Unlike Marginal Costing, Capital Investment Appraisal (48 variables under 4 different techniques) and Absorption Costing (114 variables) spreads out the processing of the given problem into a number of screens to prevent cluttered layouts and for ease of learning. However, this appears to increase the cognitive load on students, as they have to conceptually relate the variables on one screen with those on another. Though critical variables are reproduced on the current screen, a novice user still has to retain a mental map of the variables in the previous screen to maintain the semantic link and may have to move between the screens to refresh this link until the concepts and their relationships are fully grasped and internalised.
Another possible difference favouring Marginal Costing is the smaller amount of overall information students have to process in solving a given problem, as compared to the other packages. This appears to have a psychological effect on student performance, as they perceive the relative size of the problem to be considerably larger in the other packages when compared to Marginal Costing. These reasons may explain better performance of students in Marginal Costing package compared to other packages. Interestingly, these observations, when presented at conferences, invoked interest among multi-media researchers who have suspected similar increased cognitive load and drop in performance due to screen changes.

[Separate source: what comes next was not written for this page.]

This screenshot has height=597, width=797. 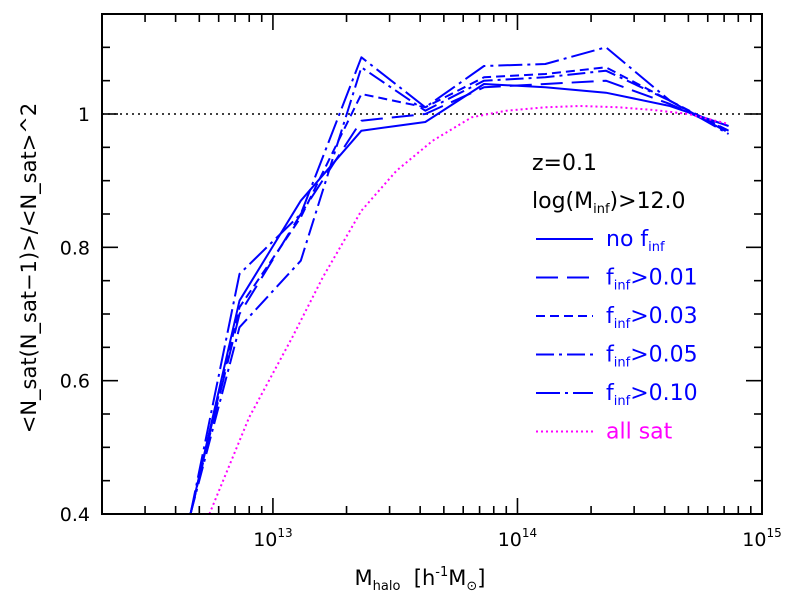 I want to click on x-label-unit: M, so click(x=457, y=578).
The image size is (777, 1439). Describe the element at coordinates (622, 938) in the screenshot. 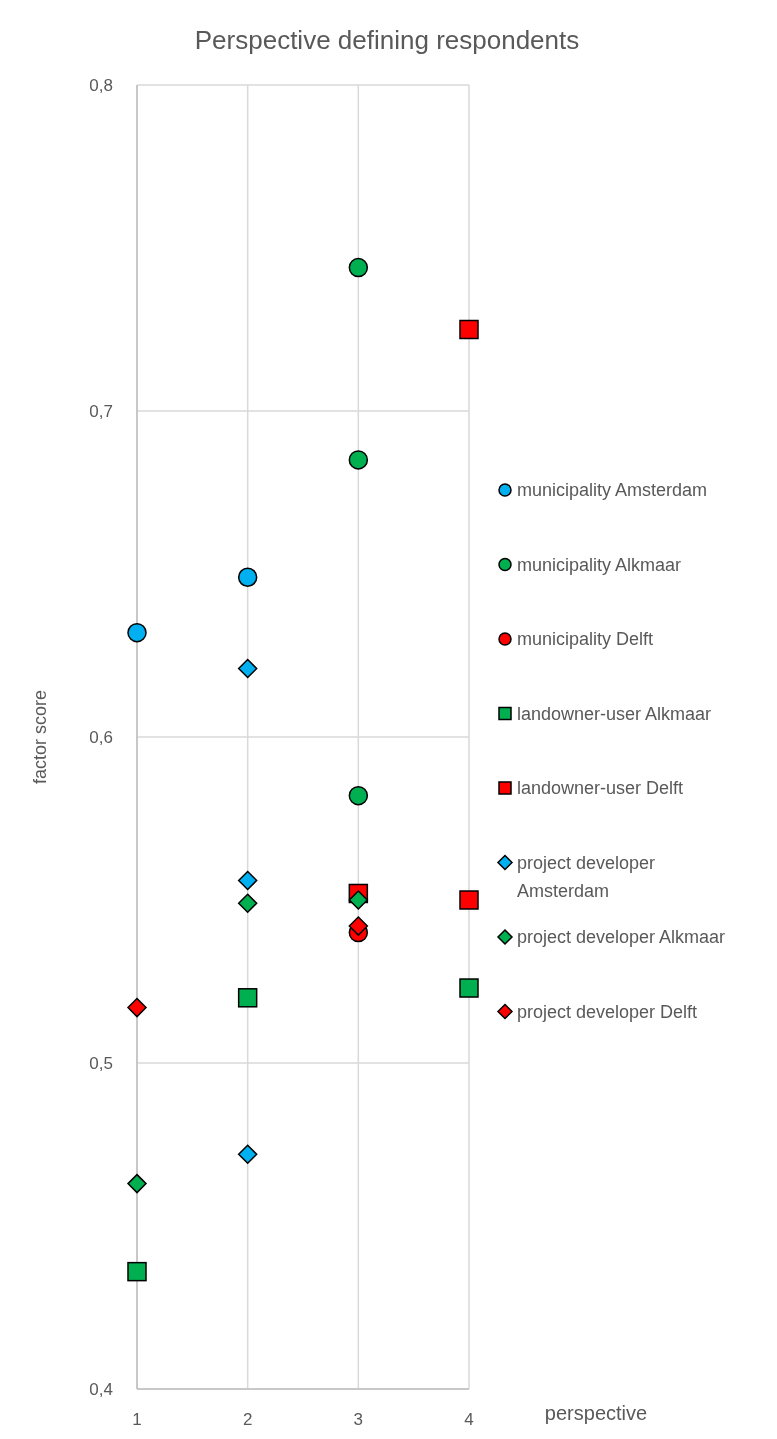

I see `legend-label: project developer Alkmaar` at that location.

Since the comparative evaluations involving the laboratory based CAL groups and classroom based Control groups employed Capital Investment Appraisal and found similar knowledge gains with no significant difference between the two groups, the factors described above appear to affect the traditional teaching and learning methods too. Some topics by their nature may offer greater ease of learning, while others may be found more difficult to learn by most of the students. The study suggests that two of the contributing factors may be (i) the problem size in terms of the amount of data to be processed and (ii) problem span and the cognitive overhead involved in maintaining mental maps of the different parts of the problem at an initial stage of learning. It appears that while the partitioning of a larger size problem provides ease of learning within the scope of an individual component, it reduces overall visibility, whether we use a computer screen or a paper-based interface.

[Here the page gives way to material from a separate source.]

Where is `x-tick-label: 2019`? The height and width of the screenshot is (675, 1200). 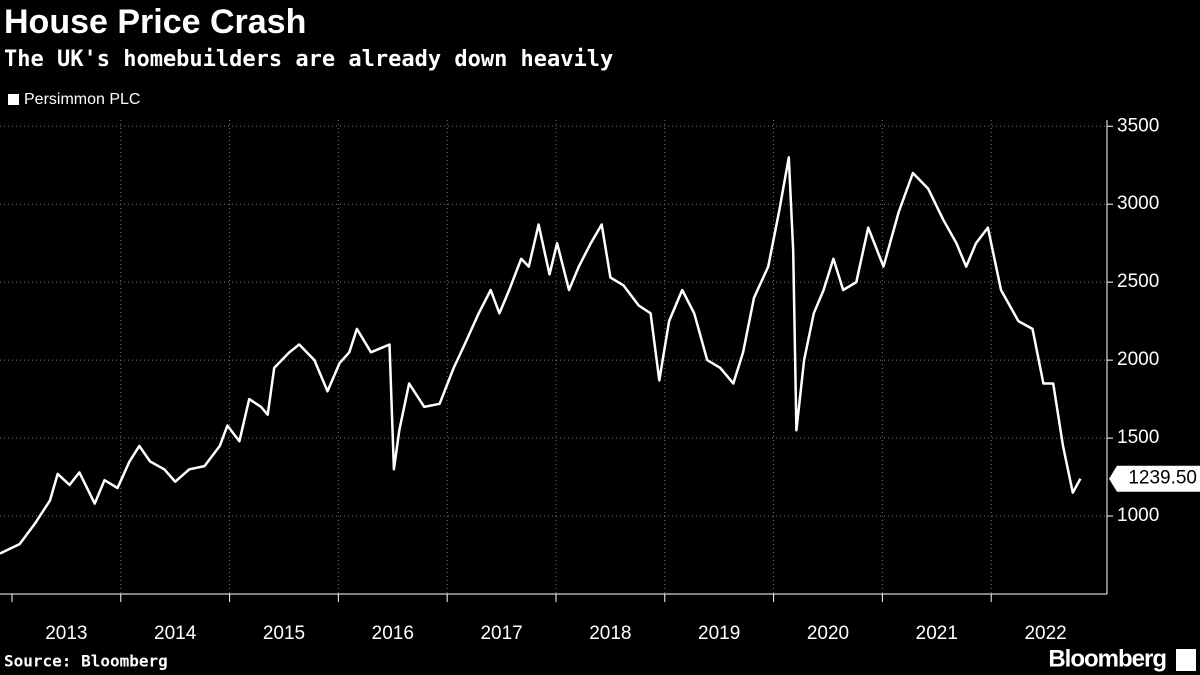
x-tick-label: 2019 is located at coordinates (719, 634).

There is a need for more research on these issues. However, it does seem that students need more time and practice for multi-part problems involving larger amounts of data and that, in the absence of adequate consideration of these factors, the traditional methods of teaching may not be allocating adequate time for learning a particular topic, disadvantaging the weaker students.

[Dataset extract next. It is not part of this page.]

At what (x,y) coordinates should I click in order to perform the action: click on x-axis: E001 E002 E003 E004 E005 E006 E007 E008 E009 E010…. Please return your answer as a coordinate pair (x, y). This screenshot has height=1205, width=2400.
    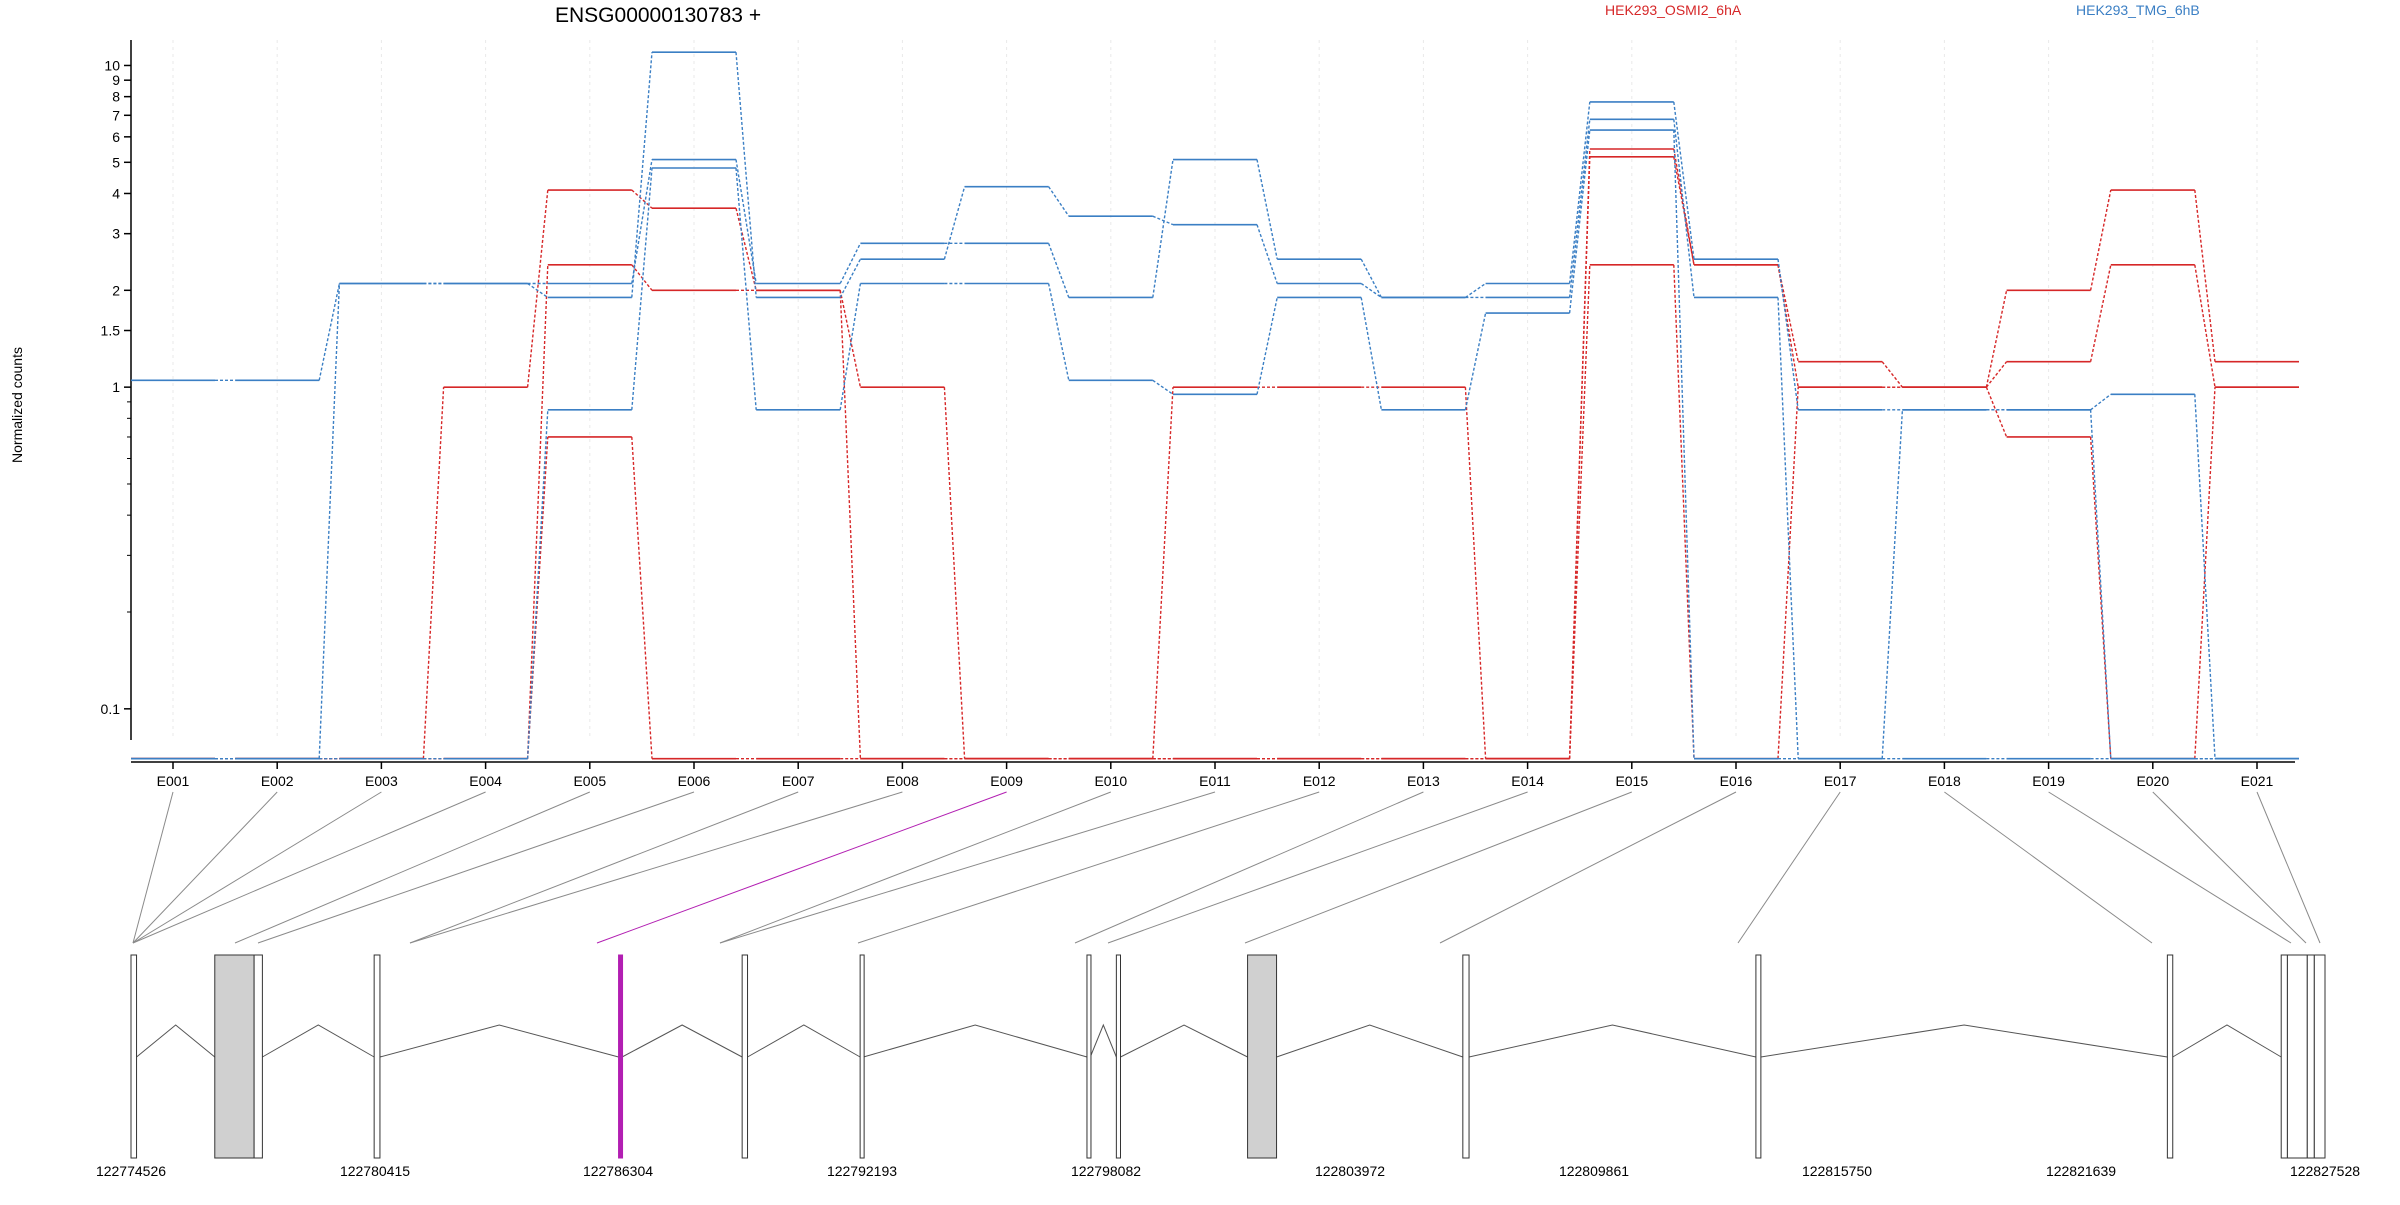
    Looking at the image, I should click on (1213, 775).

In conclusion, it would be useful to reiterate that evaluation has two dimensions. The sumamtive evaluation in a real environment involving a longer time frame is perhaps a better way to evaluate any teaching and learning system. The shorter time frame formative evaluations may fail to fully capture all the dimensions of learning and retention (perhaps blurring the difference between concept acquisition and cognitive skill acquisition), returning verdicts of ‘no significant difference’. The formative evaluations, however, are vital, not only for identifying key design issues but also for improving our understanding of the pedagogical issues.